If your blood sugar levels are increased for a longer period of time and no action is taken to lower blood sugar levels you may suffer permanent damage. This includes:
- Eye damage: retinopathy – eye defects which may lead to formation of cataracts and blindness.
- Kidney damage: nephropathy – renal failure over time.
- Damage to nervous system: polyneuropathy – tingling, pain, loss of sense of touch and leg pain. Also possible outcomes are impotence and digestion problems.
- Damage to cardiovascular system: accelerated atherosclerosis – angina pectoris, heart and brain stroke, vascular occlusions.
- Problems with feet: formation of wounds that do not heal and lead to amputation of toes, feet, or whole limb.
- Immune system disorders: urinary tract infections, fungal infections, lowered immunity.
How to adjust your eating habits after you have been diagnosed?
If you have been diagnosed with diabetes you should adjust your diet as follows.

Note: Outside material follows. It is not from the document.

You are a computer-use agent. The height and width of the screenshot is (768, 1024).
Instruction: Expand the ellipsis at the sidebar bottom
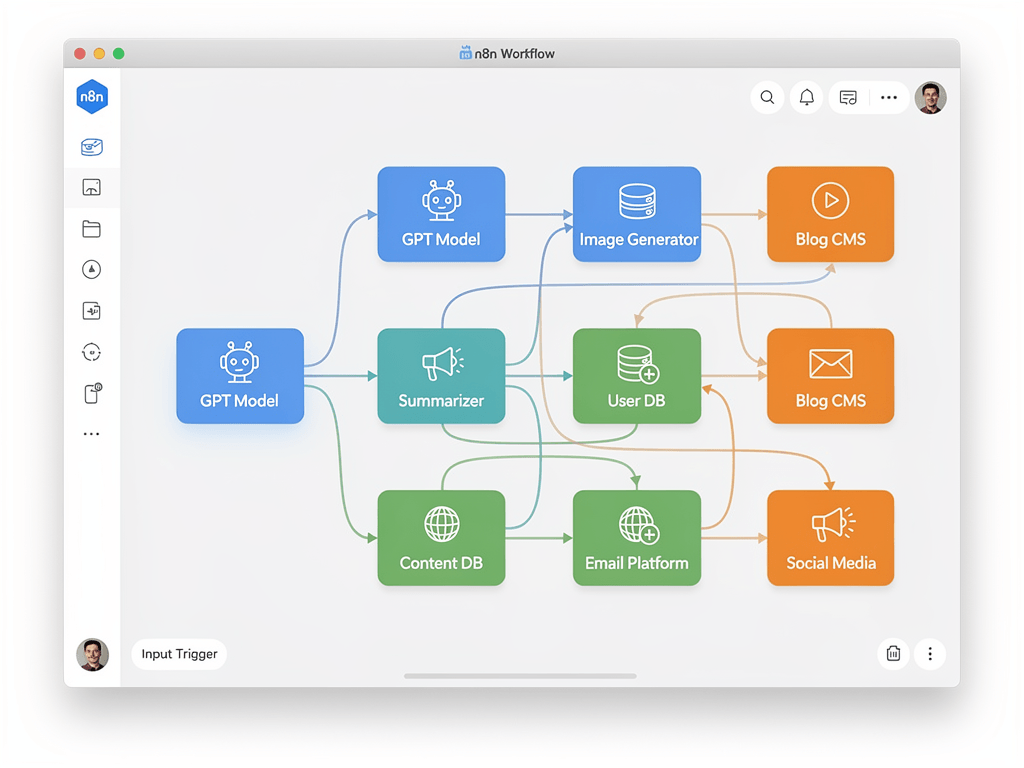click(x=92, y=433)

- Several times a day eat vegetables and fruit – either fresh, cooked or stewed. If possible always choose home grown fruits and vegetables over imported ones.
Fruits and vegetables should be on your menu each day.
- Enjoy low-fat foods and avoid the use of animal fat (saturated fat). Switch from using saturated fat to using unsaturated fat. Prepare food mainly by boiling or baking – with minimal use of fat.
- Choose low-fat meat and low-fat meat products. Before preparing a meat try to remove all visible fat from it. Always enjoy skimmed milk and milk products with lower fat percentage.
- Overuse of salt in your diet may lead to high blood pressure. The more salt you consume the higher your blood pressure. Never put additional salt on your food and avoid products that contain a lot of salt.
- Lower the consumption of alcohol to a bare minimum. A glass of (dry) wine with lunch or dinner is acceptable, heavy drinking is not.
- You can also drink one to two cups of coffee (no added sugar or cream) a day. You can sweeten your coffee with artificial sweeteners and you can add a little skimmed milk.
Above guidelines are pretty strict and sometimes it is hard to follow them all. Occasional minor or slight deviation from the principles of a healthy diet (although not recommended) will not do permanent damage. Constantly breaking the rules of a diabetic diet though can seriously harm you and worsen your condition!
With a proper diet you will reduce and maintain appropriate body weight. Increased body weight (being moderately overweight or obese) is a major risk factor for cardiovascular disease, stroke, increased blood pressure and increased blood sugar levels.
In order to lose weight a reduced energy intake is required. This means you should consume less calories than you can burn per day.
Read an article on how many calories should I eat to lose weight to find out more about proper weight loss.
Moderation is the key. Always eat at your maintenance rate. Find out what your basal metabolic rate is and try to adapt your diet according to your BMR.
You can calculate your BMR using our BMR calculator. If ever in doubt regarding your diet you should consult a dietitian and / or your personal doctor.